(EXCERPTED TEXT):
┌──
Things to Include in a Pet Disaster Kit

pet disaster kit

We all love summertime. The nicer weather means we get to spend more time outdoors doing some of our favorite activities. But, with the arrival of summer, it also means the time for some unpredictable weather.

Depending on where you live, the summer could mean it’s the peak time for tons of rain, which can lead to flash floods or even hurricanes. Or, the super dry climate can bring on severe thunderstorms, wildfires, or tornadoes.

Regardless, the last thing you want to do is be unprepared in the event that you’ll need to survive without the traditional means of food, water, electricity or heat, or even shelter for a few days. While your family may already have a disaster plan or kit on hand, the one thing you need to do to assure everyone is taken care of properly is to make sure your pet’s needs are met as well. A pet disaster kit can do just that.

Your Survival Kit

As mentioned above, where you live can indicate what type of severe weather you may experience during warmer months. But, simply knowing what you are up against and what to actually be prepared for are two separate things.

Before we go into what you should have in your pet disaster kit, evaluating what you have prepared for your own is a good start.

According to the Red Cross, your Disaster Survival Kit should have, at a minimum, the following basic supplies.

  • Water and food
  • Flashlight and radio (with extra batteries)
  • Deluxe first aid kit
  • Medications and medical supplies
  • Multi-purpose tool (screwdriver, knife, etc.)
└──
(RAW DATA):
┌──
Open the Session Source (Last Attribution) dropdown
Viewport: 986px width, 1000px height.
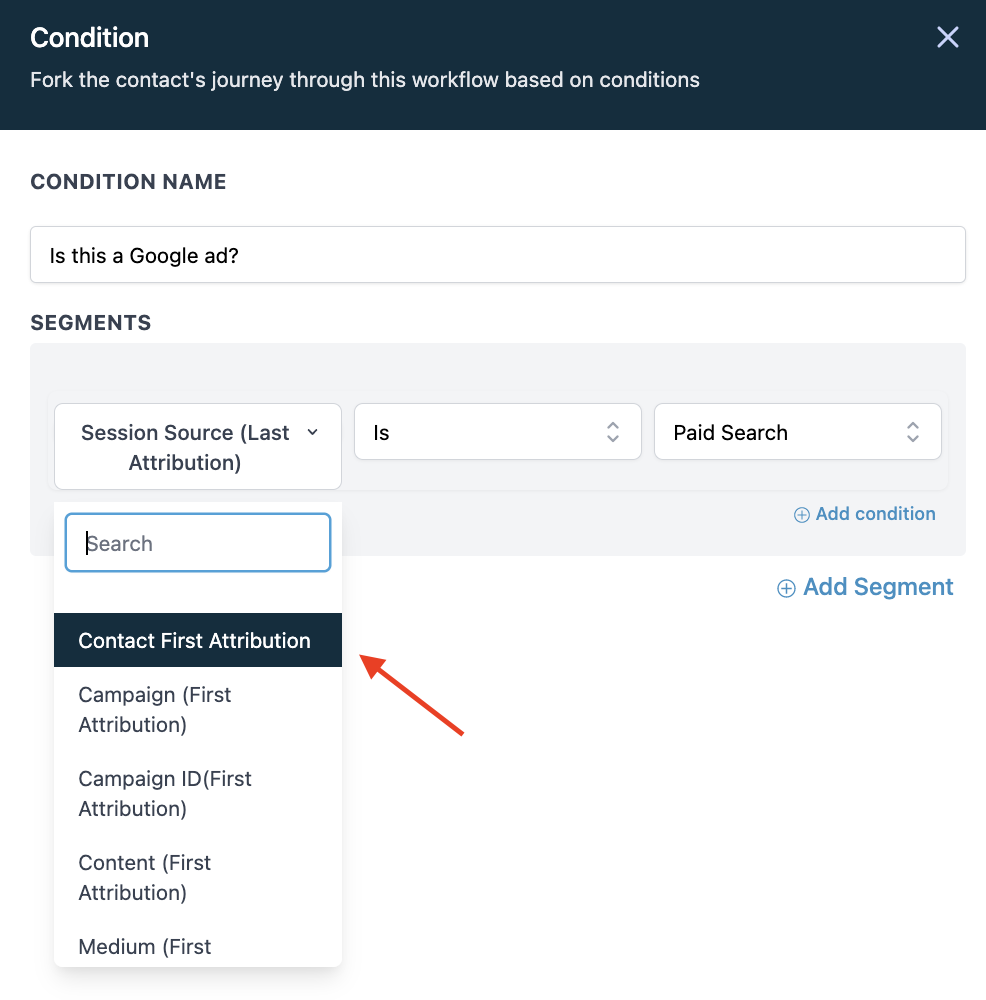[185, 447]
└──
(YOUR GOAL): Give again, word for word, the part of the pet disaster kit text that opens with the words containing "Depending on where" and closes with "do just that.". The data shown here was taken from a separate source and is unrelated to the text.

(TASK SOLUTION):
Depending on where you live, the summer could mean it’s the peak time for tons of rain, which can lead to flash floods or even hurricanes. Or, the super dry climate can bring on severe thunderstorms, wildfires, or tornadoes.

Regardless, the last thing you want to do is be unprepared in the event that you’ll need to survive without the traditional means of food, water, electricity or heat, or even shelter for a few days. While your family may already have a disaster plan or kit on hand, the one thing you need to do to assure everyone is taken care of properly is to make sure your pet’s needs are met as well. A pet disaster kit can do just that.